» **Activity**
Leaving out the images, please output every entry exactly as it appears.

━━ Raw data

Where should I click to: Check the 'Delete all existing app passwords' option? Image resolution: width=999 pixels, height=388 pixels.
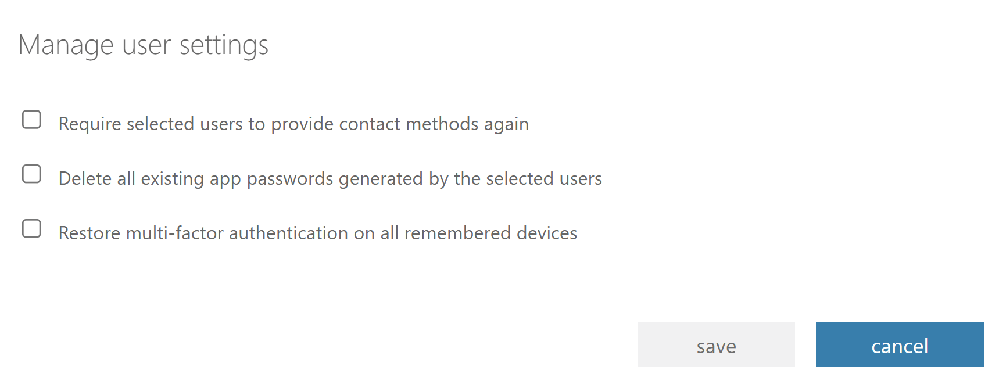click(x=31, y=174)
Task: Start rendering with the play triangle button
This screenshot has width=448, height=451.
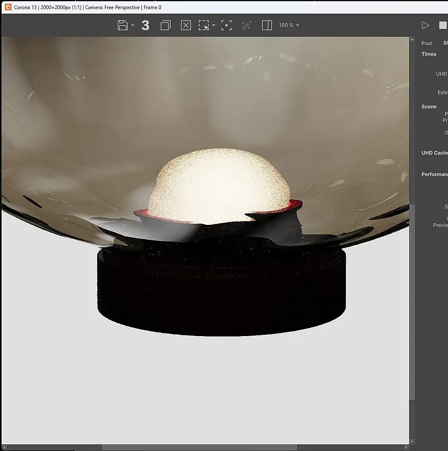Action: (425, 25)
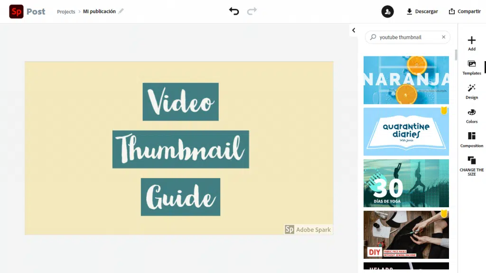Open the Add panel
This screenshot has height=273, width=486.
click(471, 43)
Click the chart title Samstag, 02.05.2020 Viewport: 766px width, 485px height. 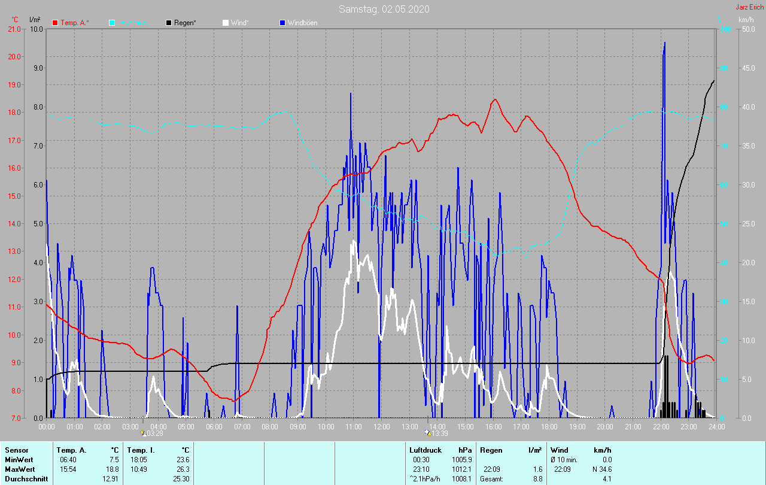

━━━━

» **Solution below**
Where should I click to: Check the 'Delete all existing app passwords' option? Image resolution: width=999 pixels, height=388 pixels.
click(x=31, y=174)
Task: Start rendering with the play triangle button
This screenshot has width=448, height=451.
Action: (425, 25)
Open the Add panel
This screenshot has height=273, width=486.
click(471, 43)
Click the chart title Samstag, 02.05.2020 Viewport: 766px width, 485px height. 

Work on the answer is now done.